Doch der Gedanke, dass ich nur noch einige Wochen bis zu meiner Rückreise übrig hatte, und doch noch Derbischire besehen wollte, trieb mich endlich fort. Mit Wehmut blickte ich oft nach dem kleinen Kirchturme und den friedlichen Hütten zurück, wo ich einen Morgen, wie zu Hause gewesen war.

Nun war es beinahe drei Uhr Nachmittages, als ich von hier wegging, und ich hatte noch achtzehn Meilen bis Oxford. Allein ich nahm mir vor, nicht bis Oxford zu gehen, sondern die Nacht über etwa fünf bis sechs Meilen davon zu bleiben, um es alsdann den folgenden Morgen noch bei guter Zeit zu erreichen.

Mein Weg von Nettlebed aus war ein ununterbrochener Spaziergang in einem großen Garten. Ich wechselte oft mit Gehen und Lesen im Milton ab. Als ich ohngefähr acht Meilen von Nettlebed und nicht weit mehr von Dorchester war, hatte ich die Themse in einiger Entfernung zur Linken, und an ihrem jenseitigen Ufer sah ich einen langen Hügel, hinter welchem ein Mastbaum hervorzuragen schien, der mich vermuten ließ, dass an der andern Seite des Hügels auch ein Fluß sei.

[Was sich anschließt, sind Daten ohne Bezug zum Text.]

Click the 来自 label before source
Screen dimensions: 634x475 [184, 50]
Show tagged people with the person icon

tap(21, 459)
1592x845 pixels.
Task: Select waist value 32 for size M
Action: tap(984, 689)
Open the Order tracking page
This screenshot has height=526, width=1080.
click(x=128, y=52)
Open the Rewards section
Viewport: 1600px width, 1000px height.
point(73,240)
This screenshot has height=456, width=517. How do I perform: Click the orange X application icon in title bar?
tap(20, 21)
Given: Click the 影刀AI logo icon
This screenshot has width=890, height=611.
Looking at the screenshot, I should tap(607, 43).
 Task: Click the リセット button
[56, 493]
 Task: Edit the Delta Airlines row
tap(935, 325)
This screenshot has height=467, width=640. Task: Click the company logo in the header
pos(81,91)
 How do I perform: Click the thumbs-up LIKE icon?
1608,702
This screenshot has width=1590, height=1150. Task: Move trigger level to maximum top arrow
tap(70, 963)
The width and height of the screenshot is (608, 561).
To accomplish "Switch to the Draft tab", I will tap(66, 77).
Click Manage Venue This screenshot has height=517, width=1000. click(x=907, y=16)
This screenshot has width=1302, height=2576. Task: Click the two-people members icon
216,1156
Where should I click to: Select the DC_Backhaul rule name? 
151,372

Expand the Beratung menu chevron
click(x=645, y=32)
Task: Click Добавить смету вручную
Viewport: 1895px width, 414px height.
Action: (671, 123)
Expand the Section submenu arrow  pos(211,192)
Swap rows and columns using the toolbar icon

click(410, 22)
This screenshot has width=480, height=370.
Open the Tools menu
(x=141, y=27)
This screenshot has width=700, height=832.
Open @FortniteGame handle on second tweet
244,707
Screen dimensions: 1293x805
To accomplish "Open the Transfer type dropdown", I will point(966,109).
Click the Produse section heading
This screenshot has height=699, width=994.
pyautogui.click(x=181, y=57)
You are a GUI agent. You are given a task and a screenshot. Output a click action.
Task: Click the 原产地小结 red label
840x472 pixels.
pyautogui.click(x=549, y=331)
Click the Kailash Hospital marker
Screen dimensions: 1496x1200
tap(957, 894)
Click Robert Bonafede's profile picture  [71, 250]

Die Aussicht, welche ich mir von diesem Hügel versprach, konnte ich unmöglich so vorbeigehen; ich ging links vom Wege ab, über eine Brücke über die Themse, und immer den Hügel hinauf, auf den Mastbaum zu. Als ich den Gipfel erstiegen hatte, fand ich, dass alles ein Blendwerk war. Ich hatte nichts, als eine große Ebne vor mir, und der Mastbaum war in die Erde gegraben, um vorwitzige Leute vom Wege abzulocken.

Ich stieg also meinen Hügel wieder herunter; am Fuß desselben war ein Haus, wo viele Leute aus dem Fenster sahen, die mich auszulachen schienen, daran ich mich aber wenig kehrte, und meine Straße fortging, ohne dass mich meine Reise zu dem Mastbaum sehr gereuet hätte. Nur war ich doch von dem Steigen etwas ermüdet.

Nicht weit von hier nahe vor Dorchester hatte ich noch eine herrliche Scene. Die Gegend wurde hier so schön, dass ich nicht weiter gehen konnte, sondern mich auf den grünen Rasen legte, und sie mit Entzücken betrachtete. Der Mond stand schon in seiner ganzen Fülle am Himmel, die Sonne flimmerte noch mit ihren letzten Strahlen durch die grünen Hecken. Hierzu kam der Wiese betäubender Wohlgeruch, der Vögel mannigfaltiger Gesang, die Hügel an der Themse, bald hellgrün, blaßgrün, oder dunkelgrün, mit ihren hin und her zerstreuten Baumgeschwadern. Ich erlag fast unter der Betrachtung aller dieser reizenden Gegenstände.

Ich kam ziemlich spät in Dorchester an. Dies ist nur ein kleiner Ort, hat aber eine große und ansehnliche Kirche. Indessen standen die Damen mit frisiertem Haar vor den Häusern, wo ich vorbei ging, und es schien mir hier wieder alles ein viel zu vornehmes Ansehen zu haben, als dass ich hier hätte bleiben sollen, wie ich anfänglich willens war.